--- Extracted data Enclosed Below ---

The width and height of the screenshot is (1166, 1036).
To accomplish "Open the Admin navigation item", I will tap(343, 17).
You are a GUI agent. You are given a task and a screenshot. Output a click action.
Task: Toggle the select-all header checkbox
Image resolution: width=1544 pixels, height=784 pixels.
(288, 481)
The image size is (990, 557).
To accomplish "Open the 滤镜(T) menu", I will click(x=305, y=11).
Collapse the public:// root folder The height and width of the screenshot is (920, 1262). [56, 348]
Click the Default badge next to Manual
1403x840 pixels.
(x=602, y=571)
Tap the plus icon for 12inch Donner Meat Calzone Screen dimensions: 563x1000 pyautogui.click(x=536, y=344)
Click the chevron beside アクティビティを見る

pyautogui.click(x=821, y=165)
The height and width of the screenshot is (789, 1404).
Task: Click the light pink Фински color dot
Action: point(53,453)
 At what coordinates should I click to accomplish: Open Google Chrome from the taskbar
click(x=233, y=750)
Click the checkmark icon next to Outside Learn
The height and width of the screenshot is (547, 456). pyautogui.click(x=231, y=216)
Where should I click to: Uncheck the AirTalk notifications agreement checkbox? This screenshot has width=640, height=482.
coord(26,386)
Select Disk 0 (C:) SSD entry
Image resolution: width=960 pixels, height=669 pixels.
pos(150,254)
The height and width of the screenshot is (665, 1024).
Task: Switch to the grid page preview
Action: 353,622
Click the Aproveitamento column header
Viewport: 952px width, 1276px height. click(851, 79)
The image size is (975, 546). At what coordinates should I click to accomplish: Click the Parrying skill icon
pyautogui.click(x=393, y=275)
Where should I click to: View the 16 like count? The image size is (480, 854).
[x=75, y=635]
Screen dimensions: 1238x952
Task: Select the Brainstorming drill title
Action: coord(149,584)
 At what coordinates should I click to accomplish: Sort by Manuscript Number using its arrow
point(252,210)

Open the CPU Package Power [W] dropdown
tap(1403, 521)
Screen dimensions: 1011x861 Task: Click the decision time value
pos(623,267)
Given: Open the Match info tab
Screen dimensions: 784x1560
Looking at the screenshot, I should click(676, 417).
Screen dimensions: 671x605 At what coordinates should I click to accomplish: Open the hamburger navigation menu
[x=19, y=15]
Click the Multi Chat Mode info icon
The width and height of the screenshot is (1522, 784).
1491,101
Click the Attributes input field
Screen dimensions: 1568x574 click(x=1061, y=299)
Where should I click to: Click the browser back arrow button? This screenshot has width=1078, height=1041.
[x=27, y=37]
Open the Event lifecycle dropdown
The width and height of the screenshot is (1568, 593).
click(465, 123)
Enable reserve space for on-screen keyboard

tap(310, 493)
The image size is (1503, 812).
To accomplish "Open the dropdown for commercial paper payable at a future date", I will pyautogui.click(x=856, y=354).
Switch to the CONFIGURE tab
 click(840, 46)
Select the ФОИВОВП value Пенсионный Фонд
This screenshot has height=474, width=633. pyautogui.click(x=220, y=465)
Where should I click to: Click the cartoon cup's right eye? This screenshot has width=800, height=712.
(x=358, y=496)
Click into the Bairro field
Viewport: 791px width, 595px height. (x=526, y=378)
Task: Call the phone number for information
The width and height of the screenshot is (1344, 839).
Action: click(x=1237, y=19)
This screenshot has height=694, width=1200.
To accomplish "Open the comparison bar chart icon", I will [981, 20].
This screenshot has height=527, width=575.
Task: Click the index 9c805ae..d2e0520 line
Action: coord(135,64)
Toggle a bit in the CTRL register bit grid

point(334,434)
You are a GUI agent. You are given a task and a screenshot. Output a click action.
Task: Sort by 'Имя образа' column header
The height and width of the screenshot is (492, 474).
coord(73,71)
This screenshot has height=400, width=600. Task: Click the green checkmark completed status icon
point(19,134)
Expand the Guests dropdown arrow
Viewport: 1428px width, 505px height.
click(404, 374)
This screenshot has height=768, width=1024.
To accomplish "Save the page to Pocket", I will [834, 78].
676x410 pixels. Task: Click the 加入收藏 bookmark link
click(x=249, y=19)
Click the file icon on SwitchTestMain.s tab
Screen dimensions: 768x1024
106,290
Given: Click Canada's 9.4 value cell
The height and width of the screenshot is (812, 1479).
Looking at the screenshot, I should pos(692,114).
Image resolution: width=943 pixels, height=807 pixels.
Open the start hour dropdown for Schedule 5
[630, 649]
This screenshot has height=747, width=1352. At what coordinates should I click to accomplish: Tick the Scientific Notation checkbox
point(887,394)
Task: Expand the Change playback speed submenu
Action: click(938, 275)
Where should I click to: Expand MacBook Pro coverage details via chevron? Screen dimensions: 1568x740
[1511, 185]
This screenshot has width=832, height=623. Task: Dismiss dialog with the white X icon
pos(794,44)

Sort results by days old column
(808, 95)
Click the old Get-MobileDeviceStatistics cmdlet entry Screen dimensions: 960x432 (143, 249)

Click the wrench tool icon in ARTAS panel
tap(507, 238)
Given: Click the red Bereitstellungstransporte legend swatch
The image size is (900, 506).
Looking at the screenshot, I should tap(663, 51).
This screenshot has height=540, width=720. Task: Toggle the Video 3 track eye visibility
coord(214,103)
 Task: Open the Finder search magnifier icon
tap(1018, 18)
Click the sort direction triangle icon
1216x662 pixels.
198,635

--- End of Enclosed Extracted data ---

* Exercise brief *
The required response is a complete, exact copy of the records.

* Solution for this exercise *
The width and height of the screenshot is (1166, 1036).
To accomplish "Open the Admin navigation item", I will tap(343, 17).
You are a GUI agent. You are given a task and a screenshot. Output a click action.
Task: Toggle the select-all header checkbox
Image resolution: width=1544 pixels, height=784 pixels.
(288, 481)
The image size is (990, 557).
To accomplish "Open the 滤镜(T) menu", I will click(x=305, y=11).
Collapse the public:// root folder The height and width of the screenshot is (920, 1262). [56, 348]
Click the Default badge next to Manual
1403x840 pixels.
(x=602, y=571)
Tap the plus icon for 12inch Donner Meat Calzone Screen dimensions: 563x1000 pyautogui.click(x=536, y=344)
Click the chevron beside アクティビティを見る

pyautogui.click(x=821, y=165)
The height and width of the screenshot is (789, 1404).
Task: Click the light pink Фински color dot
Action: point(53,453)
 At what coordinates should I click to accomplish: Open Google Chrome from the taskbar
click(x=233, y=750)
Click the checkmark icon next to Outside Learn
The height and width of the screenshot is (547, 456). pyautogui.click(x=231, y=216)
Where should I click to: Uncheck the AirTalk notifications agreement checkbox? This screenshot has width=640, height=482.
coord(26,386)
Select Disk 0 (C:) SSD entry
Image resolution: width=960 pixels, height=669 pixels.
pos(150,254)
The height and width of the screenshot is (665, 1024).
Task: Switch to the grid page preview
Action: 353,622
Click the Aproveitamento column header
Viewport: 952px width, 1276px height. click(851, 79)
The image size is (975, 546). At what coordinates should I click to accomplish: Click the Parrying skill icon
pyautogui.click(x=393, y=275)
Where should I click to: View the 16 like count? The image size is (480, 854).
[x=75, y=635]
Screen dimensions: 1238x952
Task: Select the Brainstorming drill title
Action: coord(149,584)
 At what coordinates should I click to accomplish: Sort by Manuscript Number using its arrow
point(252,210)

Open the CPU Package Power [W] dropdown
tap(1403, 521)
Screen dimensions: 1011x861 Task: Click the decision time value
pos(623,267)
Given: Open the Match info tab
Screen dimensions: 784x1560
Looking at the screenshot, I should click(676, 417).
Screen dimensions: 671x605 At what coordinates should I click to accomplish: Open the hamburger navigation menu
[x=19, y=15]
Click the Multi Chat Mode info icon
The width and height of the screenshot is (1522, 784).
1491,101
Click the Attributes input field
Screen dimensions: 1568x574 click(x=1061, y=299)
Where should I click to: Click the browser back arrow button? This screenshot has width=1078, height=1041.
[x=27, y=37]
Open the Event lifecycle dropdown
The width and height of the screenshot is (1568, 593).
click(465, 123)
Enable reserve space for on-screen keyboard

tap(310, 493)
The image size is (1503, 812).
To accomplish "Open the dropdown for commercial paper payable at a future date", I will pyautogui.click(x=856, y=354).
Switch to the CONFIGURE tab
 click(840, 46)
Select the ФОИВОВП value Пенсионный Фонд
This screenshot has height=474, width=633. pyautogui.click(x=220, y=465)
Where should I click to: Click the cartoon cup's right eye? This screenshot has width=800, height=712.
(x=358, y=496)
Click into the Bairro field
Viewport: 791px width, 595px height. (x=526, y=378)
Task: Call the phone number for information
The width and height of the screenshot is (1344, 839).
Action: click(x=1237, y=19)
This screenshot has height=694, width=1200.
To accomplish "Open the comparison bar chart icon", I will [981, 20].
This screenshot has height=527, width=575.
Task: Click the index 9c805ae..d2e0520 line
Action: coord(135,64)
Toggle a bit in the CTRL register bit grid

point(334,434)
You are a GUI agent. You are given a task and a screenshot. Output a click action.
Task: Sort by 'Имя образа' column header
The height and width of the screenshot is (492, 474).
coord(73,71)
This screenshot has height=400, width=600. Task: Click the green checkmark completed status icon
point(19,134)
Expand the Guests dropdown arrow
Viewport: 1428px width, 505px height.
click(404, 374)
This screenshot has height=768, width=1024.
To accomplish "Save the page to Pocket", I will [834, 78].
676x410 pixels. Task: Click the 加入收藏 bookmark link
click(x=249, y=19)
Click the file icon on SwitchTestMain.s tab
Screen dimensions: 768x1024
106,290
Given: Click Canada's 9.4 value cell
The height and width of the screenshot is (812, 1479).
Looking at the screenshot, I should pos(692,114).
Image resolution: width=943 pixels, height=807 pixels.
Open the start hour dropdown for Schedule 5
[630, 649]
This screenshot has height=747, width=1352. At what coordinates should I click to accomplish: Tick the Scientific Notation checkbox
point(887,394)
Task: Expand the Change playback speed submenu
Action: click(938, 275)
Where should I click to: Expand MacBook Pro coverage details via chevron? Screen dimensions: 1568x740
[1511, 185]
This screenshot has width=832, height=623. Task: Dismiss dialog with the white X icon
pos(794,44)

Sort results by days old column
(808, 95)
Click the old Get-MobileDeviceStatistics cmdlet entry Screen dimensions: 960x432 (143, 249)

Click the wrench tool icon in ARTAS panel
tap(507, 238)
Given: Click the red Bereitstellungstransporte legend swatch
The image size is (900, 506).
Looking at the screenshot, I should tap(663, 51).
This screenshot has height=540, width=720. Task: Toggle the Video 3 track eye visibility
coord(214,103)
 Task: Open the Finder search magnifier icon
tap(1018, 18)
Click the sort direction triangle icon
1216x662 pixels.
198,635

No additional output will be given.